Şu günlerde, sınavı kötü geçen bir öğrenci ya da veli olmak, seçim kaybeden politikacı olmaktan çok daha vahim.
Politikacılar üç beş günde kendilerine geldiler ama veli ve öğrencilerin bu sistemde, kendilerine gelmeleri bırakın üç beş ayı, üç beş yılda bile çok zor olacak gibi görünüyor!
En iyi lise ve en iyi üniversite hayali kuranlar, LGS ve YKS’ye yıllardır mevcut sisteme göre hazırlanıyorlardı.
Çocuklar çocukluğunu, gençler gençliğini yaşayamadı.
Ne sokağa çıkıp top oynayabildiler ne de sinemaya, tiyatroya gidebildiler.
Müzikle uğraşan müziğe, sporla uğraşan spora ara verdi, dershanelerin yolunu aşındırdı.
Yüzlerce, binlerce, hatta on binlerce test çözdüler.
Veliler de onlarla birlikte eve kapandı, yavrularının başarısı için her türlü maddi ve manevi fedakârlığa katlandılar.
Sonra bir gecede her iki sınav sistemi de değişti ve hiç alışık olmadıkları bir sınava girdiler.
Yaşadıkları şokun etkisinden hâlâ kurtulabilmiş değiller.
Çünkü bugüne kadar çalıştıkları soruların bir tane bile benzeri çıkmadı.
En iyi öğrenciler bile patır patır döküldü.
Çoğunun ağızını hâlâ bıçak açmıyor.
Peki, sınav sistemi şok üstüne şok yaşattı da tercih ve kayıt sistemi farklı mı?
Liselere girişte yaşananlar tam bir macera, velilere adeta kumar oynatılıyor.
Üniversiteye giriş de sanki ondan farklı olmayacak gibi görünüyor!..
Peki, bu durum nereye kadar böyle devam edecek?
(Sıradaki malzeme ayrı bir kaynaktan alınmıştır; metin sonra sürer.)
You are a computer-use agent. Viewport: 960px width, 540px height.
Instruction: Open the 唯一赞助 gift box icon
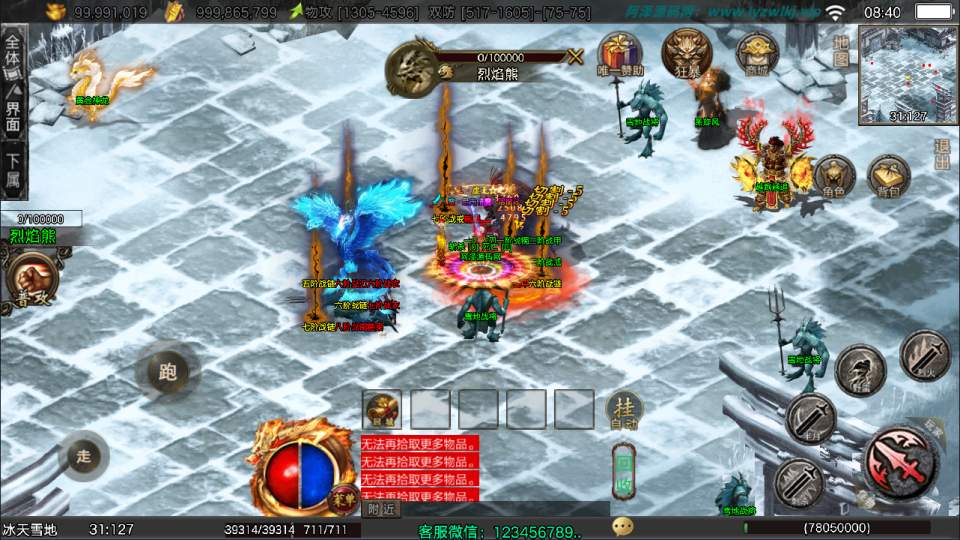[x=621, y=53]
Keşke bu konuda hep birlikte bir özeleştiri yapıp, bu çok önemli soruna yine hep birlikte çözüm arayabilsek...
Elbette, kabahatli aramıyoruz.
Dün dünde kalmalı ama böyle de gitmemeli!..
Liselere girişte sistem curcunası
Liselere girişte tam anlamıyla bir curcuna yaşanıyor.
E-kayıt sistemi sürekli arıza veriyor.
MEB’in kafası karmakarışık.
Geçen yılın yüzdelik dilimlerini bir koyuyor, bir kaldırıyor, arada bir de değiştiriyor.
Her okul türünden 3-5 seçenek sözü ise adeta hayal oldu.
Eve en yakın okul yerine de en uzak okullar tercih listesine konuldu!..
Veli olarak gel de sorma, sorgulama, kızma.
Zaten onlar da bunu yapıyor...
MEB’in liseler konusunda yaşanan kaosa seyirci kalması ve sessizliğini ısrarla sürdürmesi, velileri adeta çileden çıkarmış durumda.
Türkiye’nin hemen her yerinden öylesine çarpıcı örnekler geliyor ki şaşırmamak elde değil.
MEB, bugüne kadar ne söylendiyse, adeta tersini yapıyor.
Sistem, ülkenin pek çok yerinde zaafa uğramış durumda.
Peki, şu saatten sonra sil baştan yeni bir düzenlemeye gidilir mi?
Hiç sanmıyoruz ama böyle gitmeyeceği de kesin!
Peki, ne olur?
Memnuniyetsiz veli sayısı daha da artar, öğrencilerin üzüntü ve küskünlüğü ise zirve yapar.
Okullar açıldığında yüz binlerce öğrenci hâlâ gidecek bir lise bulamazsa hiç şaşırtıcı olmaz.
Peki, bunu mu istiyoruz? Hayır.
Bu duruma en çok üzülenlerin başında eminim ki MEB geliyor.
Ama onlar da şaşkın, çünkü toplumun her kesiminden kendilerine baskı var.
Doğru olanı yapmaktan çok, durumu kurtarmaya çalışıyorlar. Ancak ne yapsalar nafile! Daha da batmanın ötesine geçemiyorlar.
Özetin özeti: MEB’e, YÖK’e, ÖSYM’ye en azından birkaç yıl tam özerklik tanıyalım ve hiçbir baskı altında kalmadan, pedagojik, akademik ve bilimsel çözümler üretsinler. Yoksa ileride her şey daha da içinden çıkılmaz hale gelebilir.